On September 7, 2000, the Board issued an advance notice of proposed rulemaking (ANPR). (65 FR 55464, September 14, 2000). The comment period for the ANPR ended on November 14, 2000. The key issues raised in the ANPR included: NCUA Board policy considerations, legal issues, supervision and examination considerations, options for insuring foreign branches of state-chartered credit unions, and options for restricting insurance coverage for state-chartered credit unions operating foreign branches.
On September 19, 2002, after carefully considering the comments and discussing the issue with state regulators, the NCUA Board issued a proposed rule that requires a credit union to obtain host country approval and develop a comprehensive business plan in order to obtain NCUA approval to establish a branch in a foreign country. (67 FR 60607, September 26, 2002). A federally insured, state-chartered credit union would also have to obtain state regulatory approval.
Twenty-one comments were received. Comments were received from eight federal credit unions, three state-chartered credit unions, four state leagues, three credit union trade associations, two attorneys, and one bank trade association. In general, most commenters support the proposal. Six commenters applauded the Board's decision to include federal credit unions in this proposal.
Three commenters opposed the proposal. Two of these commenters believe foreign branches inherently carry more risk than domestic branches. They believe that although the proposal minimizes risk, it is not eliminated. They suggest that foreign branches would be prime targets for money laundering. Finally, they believe that foreign branches will be costly to the National Credit Union Share Insurance Fund (NCUSIF) and, thus, federally insured credit unions.
The NCUA Board proposed a three-step process to branch outside the United States. Most commenters supported the three-step process but suggested some changes to the proposal.
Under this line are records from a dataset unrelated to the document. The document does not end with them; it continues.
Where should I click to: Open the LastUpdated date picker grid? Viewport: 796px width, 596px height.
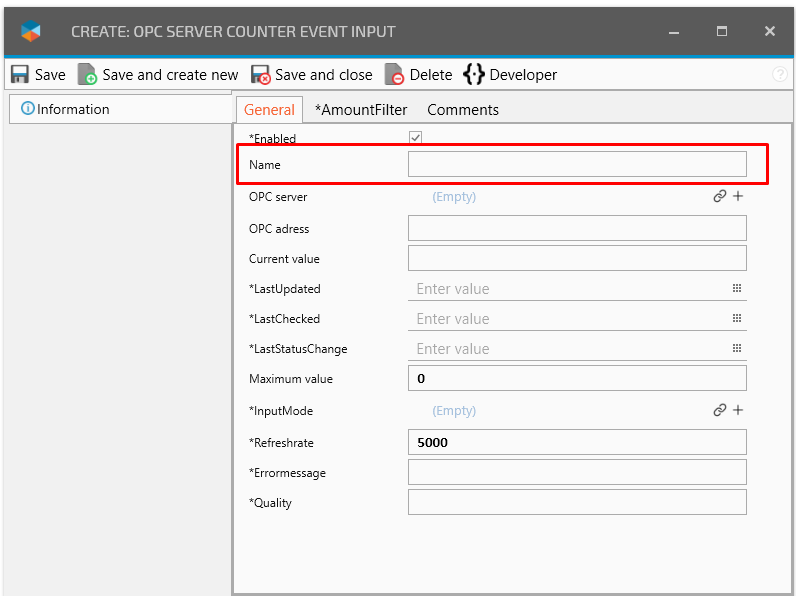coord(736,289)
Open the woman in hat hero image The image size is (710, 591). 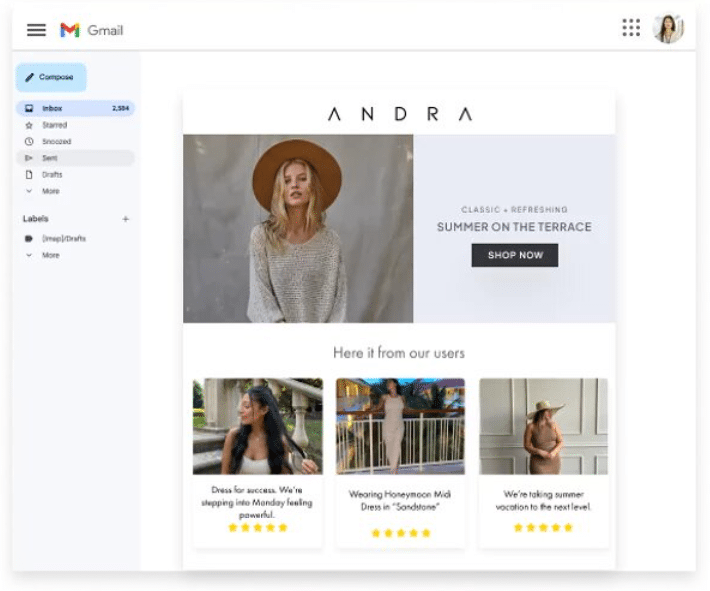point(298,229)
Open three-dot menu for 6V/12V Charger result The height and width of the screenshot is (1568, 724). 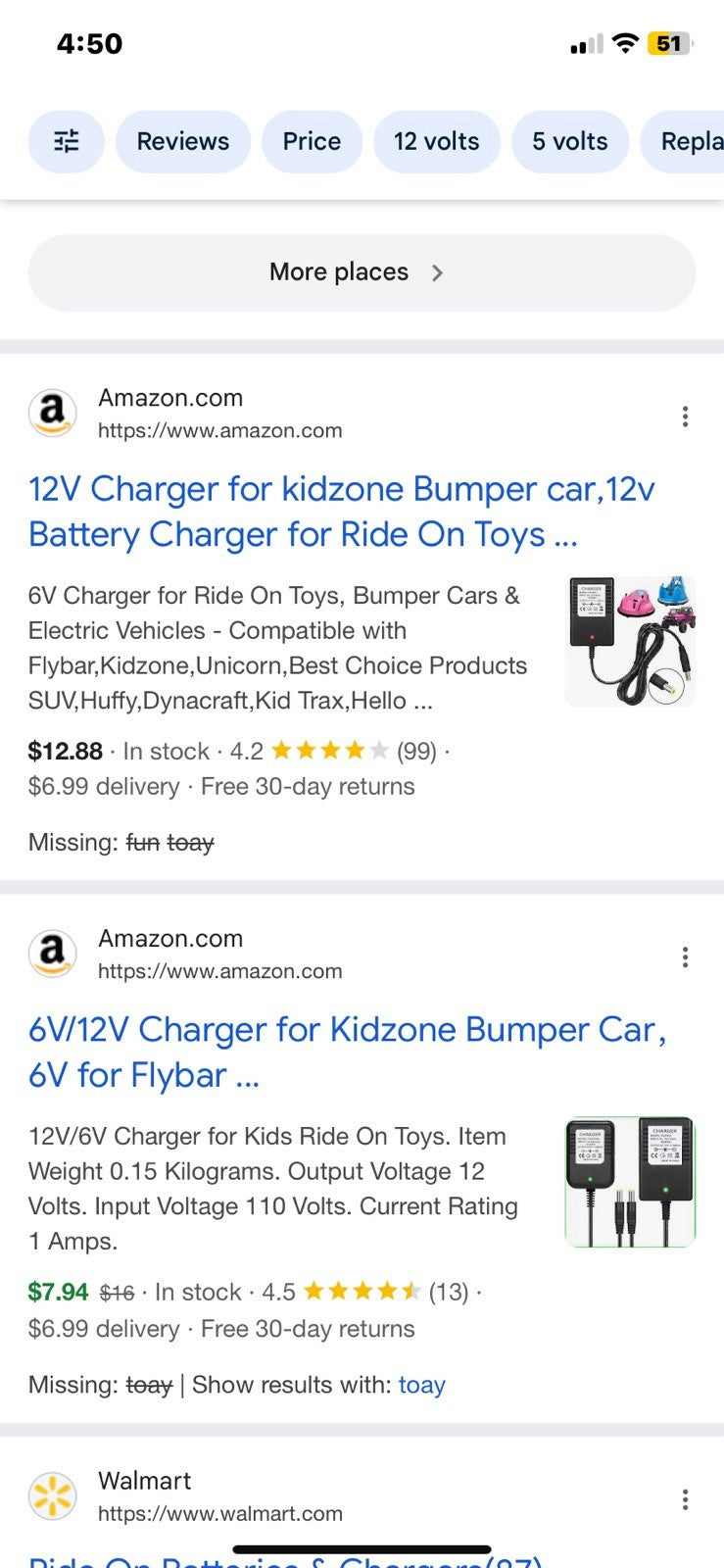tap(685, 956)
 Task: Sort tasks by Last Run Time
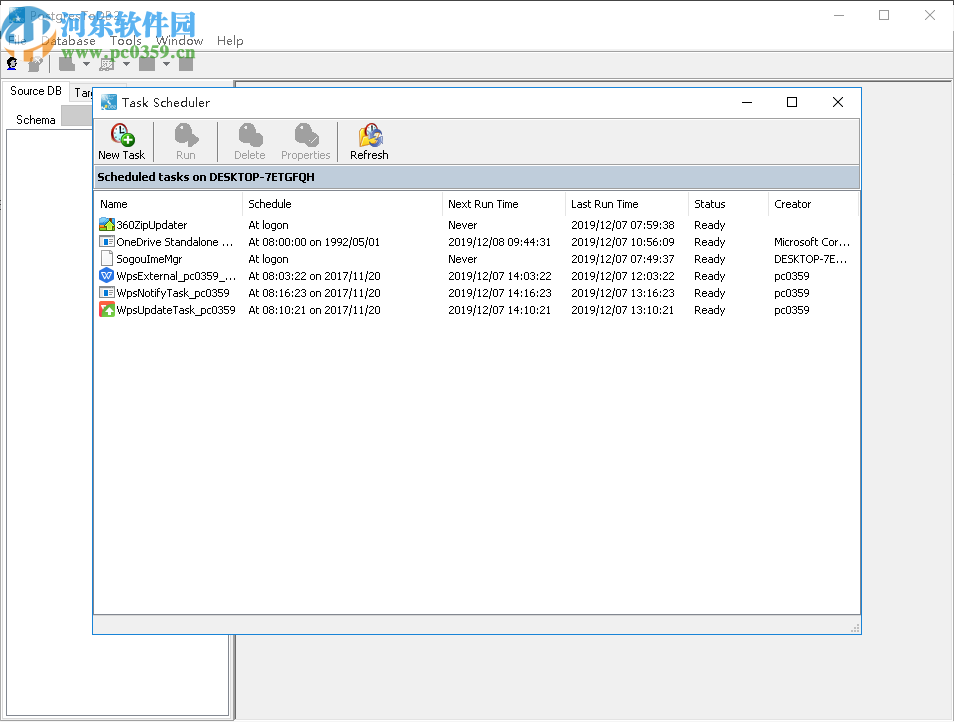(x=604, y=204)
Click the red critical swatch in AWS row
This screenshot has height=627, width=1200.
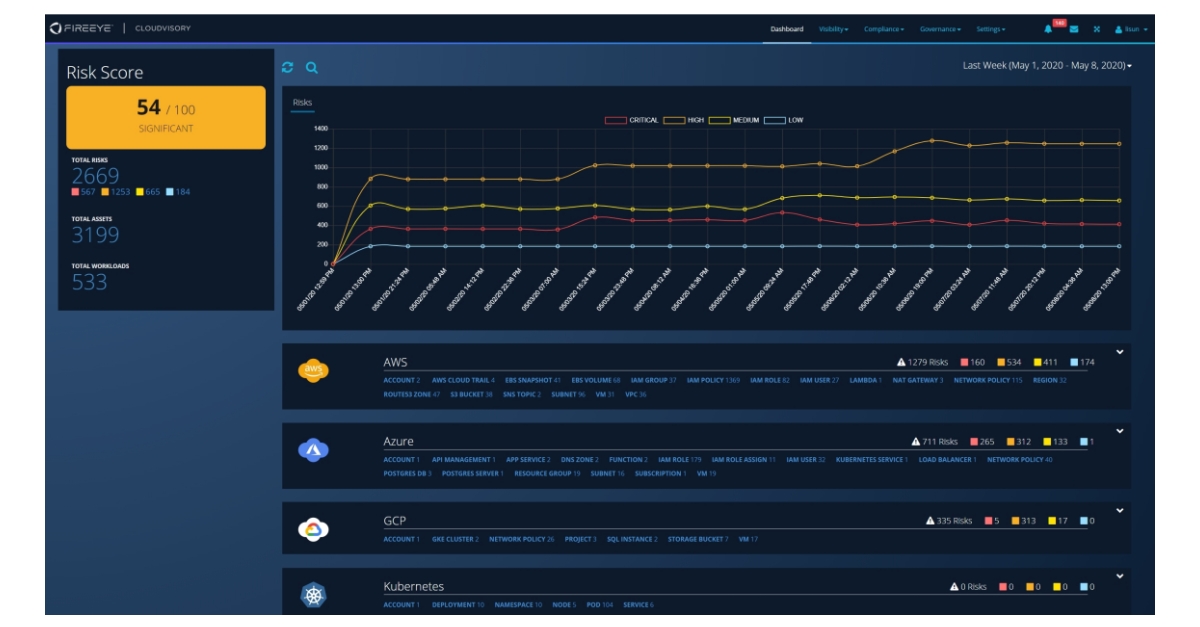(x=964, y=362)
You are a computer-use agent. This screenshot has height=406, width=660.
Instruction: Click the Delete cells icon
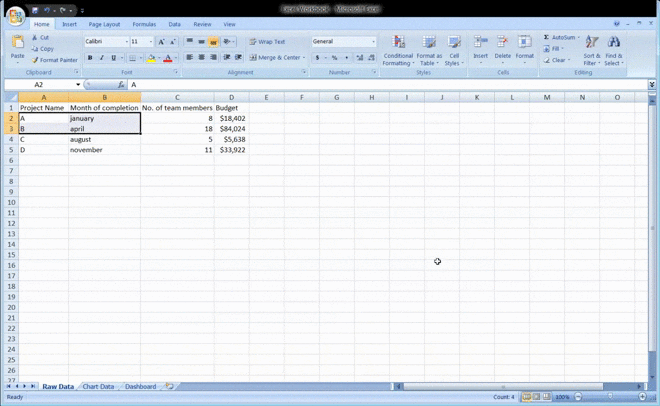tap(502, 43)
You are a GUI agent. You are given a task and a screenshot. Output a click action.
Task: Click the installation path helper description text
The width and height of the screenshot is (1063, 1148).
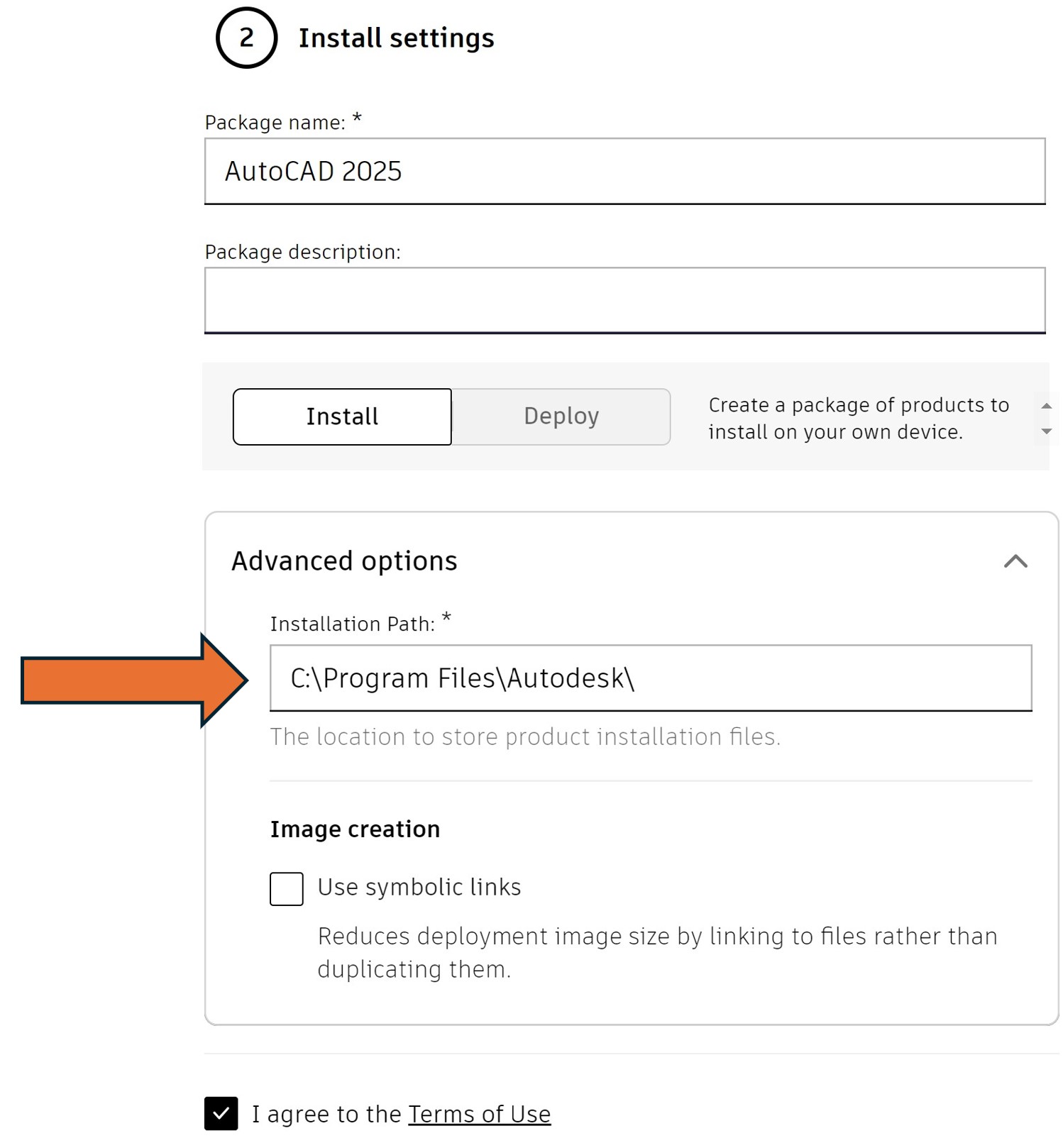pyautogui.click(x=525, y=736)
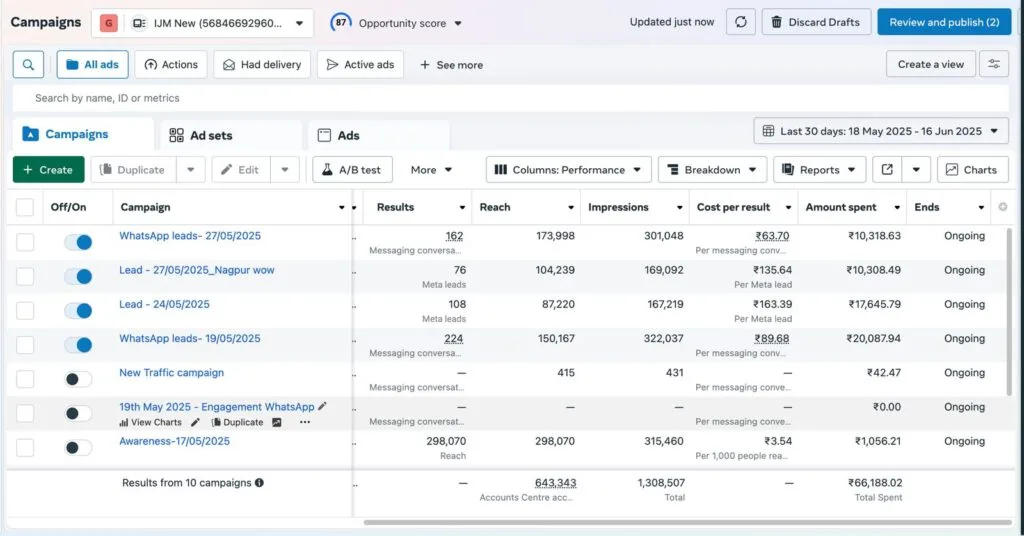The height and width of the screenshot is (536, 1024).
Task: Enable the New Traffic campaign toggle
Action: (77, 379)
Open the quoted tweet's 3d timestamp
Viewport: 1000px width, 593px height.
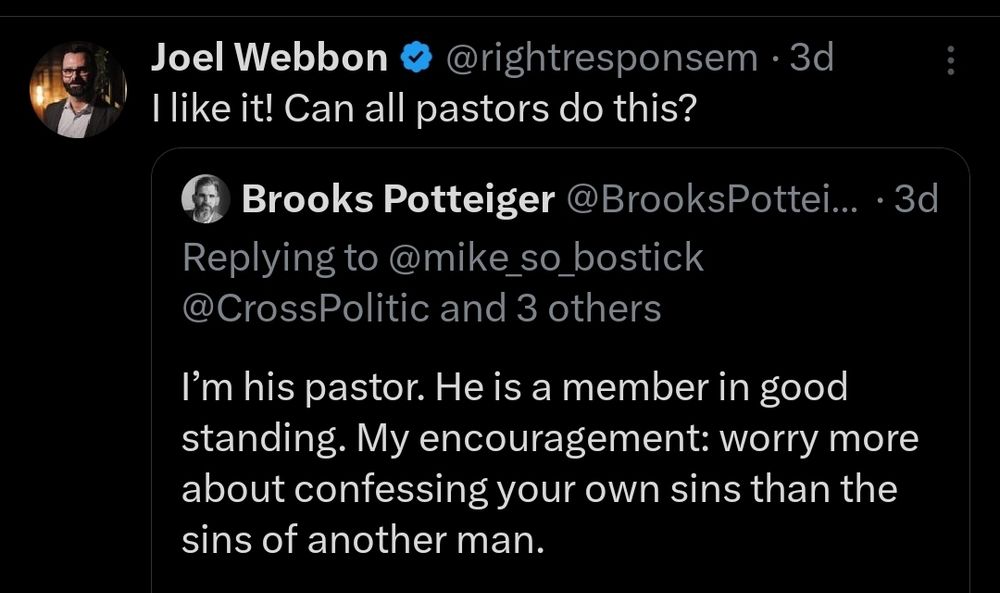(916, 201)
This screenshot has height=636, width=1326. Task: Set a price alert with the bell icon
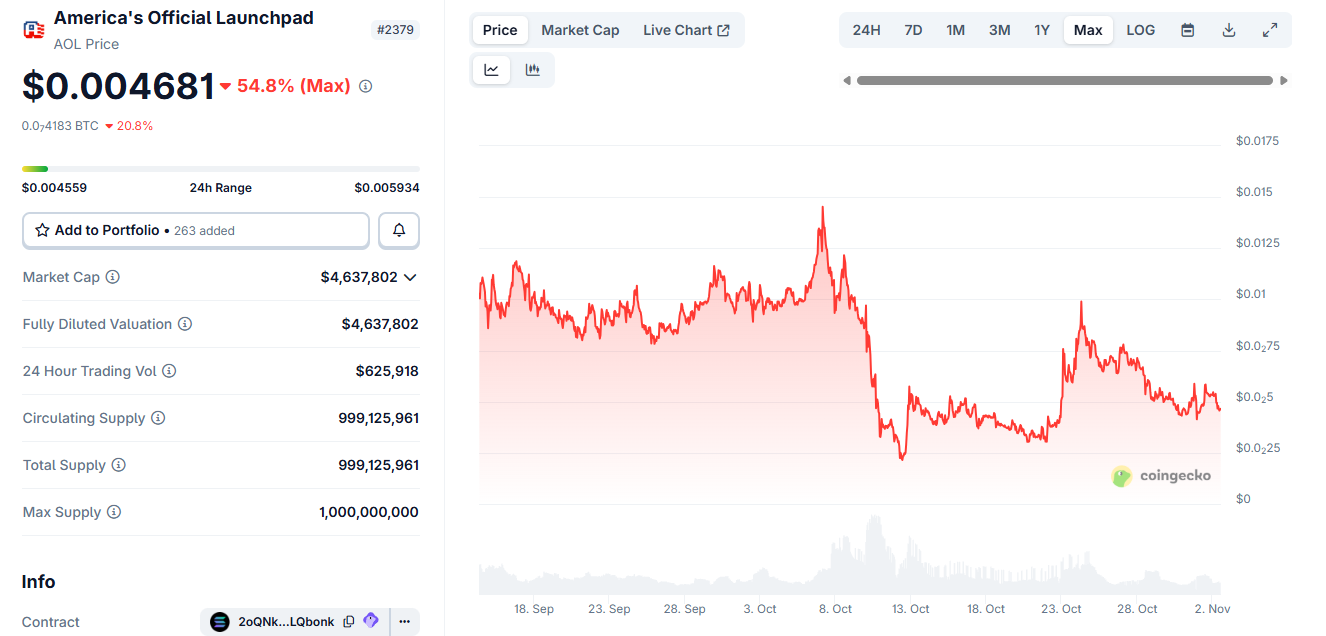(x=398, y=230)
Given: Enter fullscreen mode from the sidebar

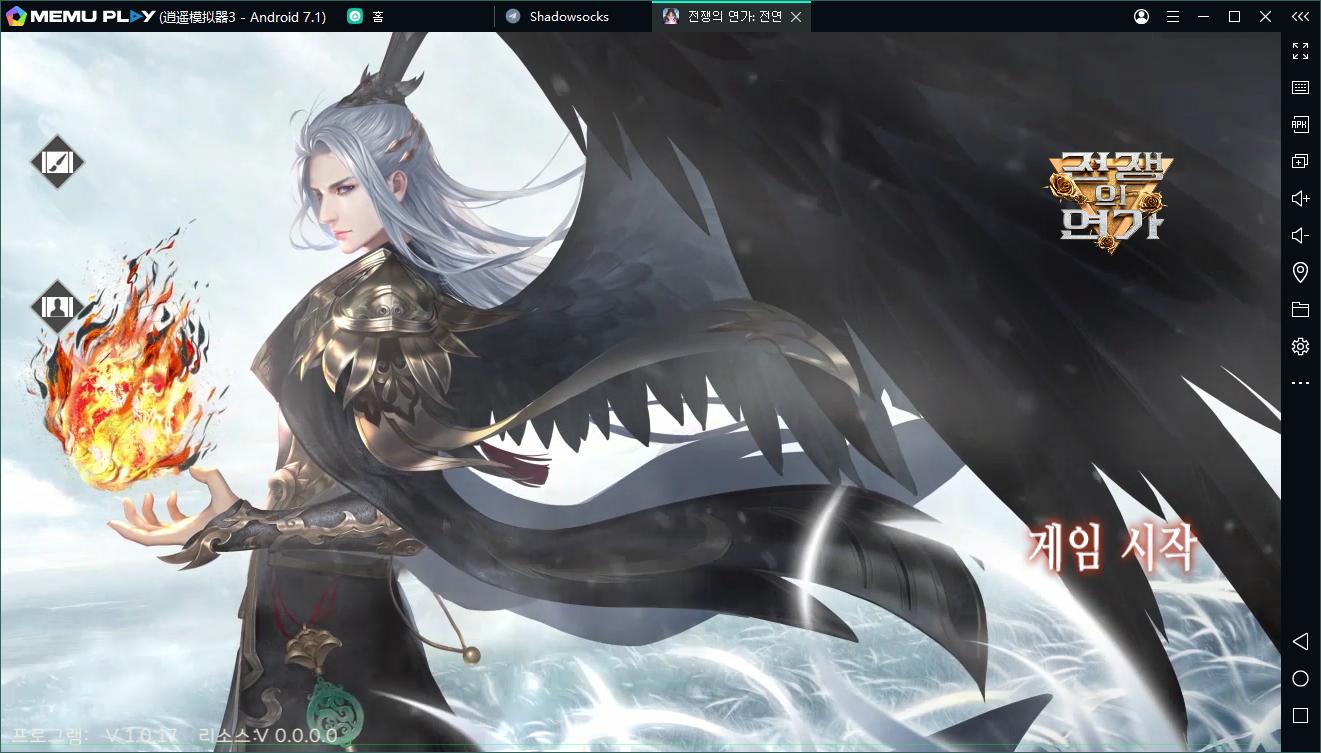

First, under the proposal, a credit union must receive written approval from the host country to establish the branch that explicitly recognizes NCUA's authority to examine and take any enforcement action with regard to that branch office, including conservatorship and liquidation actions. If a credit union is state-chartered, it must also obtain written approval from its state supervisory agency and submit the approval with the application.
Three commenters did not support this first requirement. One commenter believes it may be difficult for a credit union to obtain host country approval recognizing NCUA's authority. All three commenters believe this is an issue that should be worked on between NCUA and the various host countries.
One commenter requested that the rule language on host country approval should read “that explicitly recognizes Start Printed Page 23028NCUA's authority, in consultation with the host country, to examine and take mutually agreeable enforcement action with regard to that branch office.” One commenter stated that it recognizes that NCUA is not seeking exclusive authority over the branch and anticipates the host country also will be in a position to exercise regulatory authority under its own regulatory framework and believes this should be stated in the rule. Another commenter believes NCUA should regulate the foreign branches of credit unions jointly with the foreign banking regulators. One commenter believes an enforcement conflict might occur if a host country requires the branch to have host country deposit insurance.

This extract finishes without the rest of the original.